Hello everyone. I am a Catholic, and am a 22-year-old male person. Now, I have a big problem: I often masturbate.
I’m a 24 single male. I was watching porn and masturbating at least twice a week, sometimes a whole lot more, ever since middle school, so let’s say 10 years.
I was tired of it. I knew it was wrong, but like many sins, it’s it’s own reward, and therefore tempting, and so I kept doing it. There was some months I cut out the porn, but it would come back.
My friends have really helped me grow in my faith this past year. So first, find Catholic friends. Make sure you could hold each other accountable. I started going to daily mass, started praying a little more, and so that slightly helped. The shame I felt at daily mass - and had to sit out communion - because I screwed up gave me some motivation to change.
So, this past November, I decided this was it. I’m quitting. I’ve decided that before, but this time I had a plan. I started praying 6 of the liturgy of the hours - morning, mid-morning, mid-day, mid-afternoon, evening, and night. On top of that, I decided to give up all video - tv, Netflix, sports, Hulu, YouTube, anything with video and audio. I screwed up a few times by looking up images (non pornographic, but suggestive), which also disappeared over time.

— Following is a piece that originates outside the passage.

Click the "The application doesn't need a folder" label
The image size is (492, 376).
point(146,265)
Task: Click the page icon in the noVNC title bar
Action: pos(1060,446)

Now, the first 2 weeks were the hardest. Constantly aroused, basically. But the prayers help. It’s hard to sin when you’ve prayed 6 times already. It just was. Cutting out video was a huge help too - so much video out there has way too many sex scenes. It didn’t take much for me to justify the next step from that. Also, this is bad, but I told myself to just get to December, and I did. But I didn’t reset my goal. I screwed up, but I realized I didn’t enjoy it. It took energy and I felt no benefit to it. It was the first time I felt disgusted by it while doing it.
But the main thing, I’d say, is to cut cold turkey, and take that energy into prayer. Over the past 8 weeks, I’ve only fell to that sin once. Good luck, and have faith!